Amnesty International Minta Presiden Jokowi untuk Hentikan Vonis Hukuman Mati

SuaraJakarta.co, JAKARTA – Presiden Joko Widodo harus memanfaatkan kesempatan untuk menunjukan bahwa pemerintahannya memiliki tekad untuk membela hak asasi manusia (HAM) dengan menghentikan eksekusi mati kepada hingga 15 orang, menurut Amnesty International hari ini.

Para terpidana mati yang dipercaya akan segera dieksekusi mati telah divonis bersalah untuk kejahatan narkotika dan beberapa tidak mendapatkan proses peradilan yang adil. Kasus-kasus mereka, seperti juga dengan kasus-kasus lainnya yang dipantau Amnesty International, menunjukan cacat sistemik di dalam sistem hukum Indonesia.

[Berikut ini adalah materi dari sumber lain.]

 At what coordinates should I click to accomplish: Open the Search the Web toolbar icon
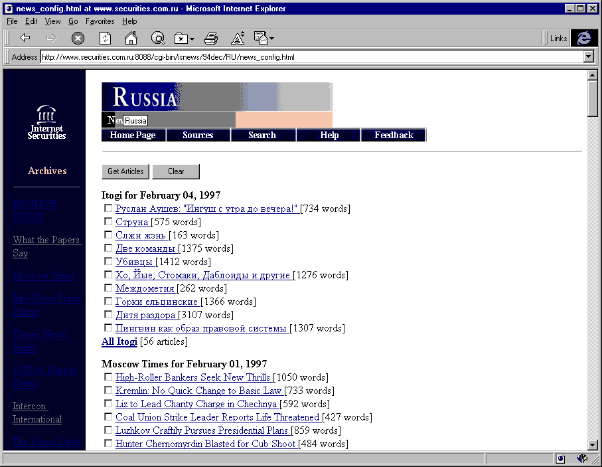tap(157, 39)
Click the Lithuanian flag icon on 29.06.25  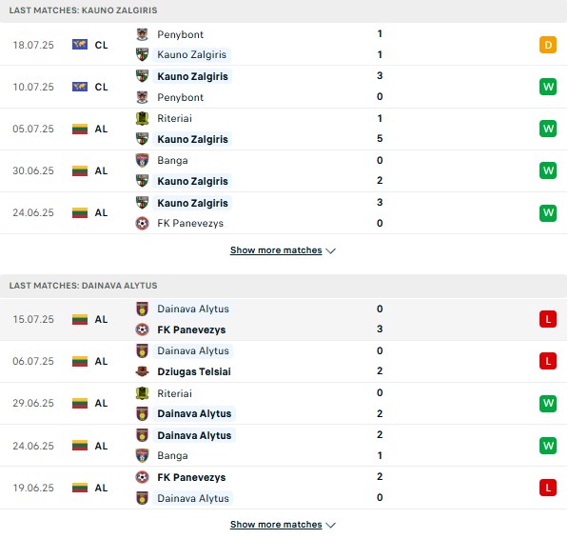click(80, 403)
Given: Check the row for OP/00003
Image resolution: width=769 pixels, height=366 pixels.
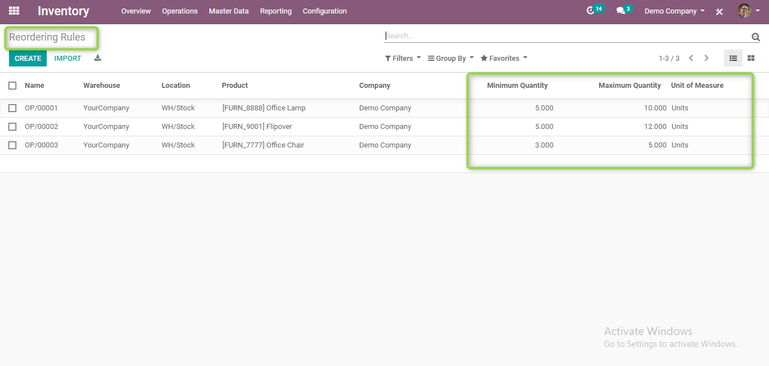Looking at the screenshot, I should pos(12,145).
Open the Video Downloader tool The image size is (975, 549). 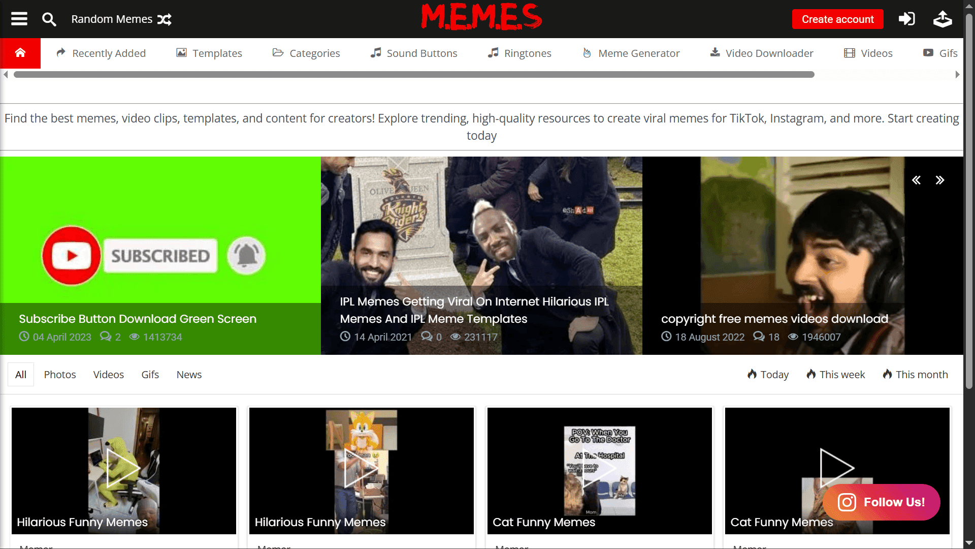pos(761,53)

“Presiden Joko Widodo memiliki kesempatan untuk menunjukan tekad yang benar dengan menghentikan eksekusi mati dan memerintahkan sebuah evaluasi independen terhadap semua kasus hukuman mati,” menurut Rafendi Djamin, Direktur Kantor Regional Asia Tenggara dan Pasifik Amnesty International.

“Tidak bisa diterima bagi suatu pemerintahan untuk mengeksekusi mati orang-orang, khususnya ketika mereka tidak mendapat proses peradilan yang adil dan divonis mati untuk kejahatan-kejahatan yang tidak masuk kategori ‘kejahatan paling serius’ yang merupakan pelanggaran yang jelas terhadap hukum dan standar-standar internasional.”

Amnesty International menentang hukuman mati untuk semua kasus tanpa pengecualian, tanpa memandang sifat dan kondisi dari kejahatan tersebut; kebersalahan, ketidakbersalahan, atau karakter lain dari si pelaku; atau metode yang digunakan negara untuk melaksanakan eksekusi mati. Hukuman mati melanggar hak atas hidup dan merupakan hukuman yang paling kejam, tidak manusiawi, dan merendahkan martabat.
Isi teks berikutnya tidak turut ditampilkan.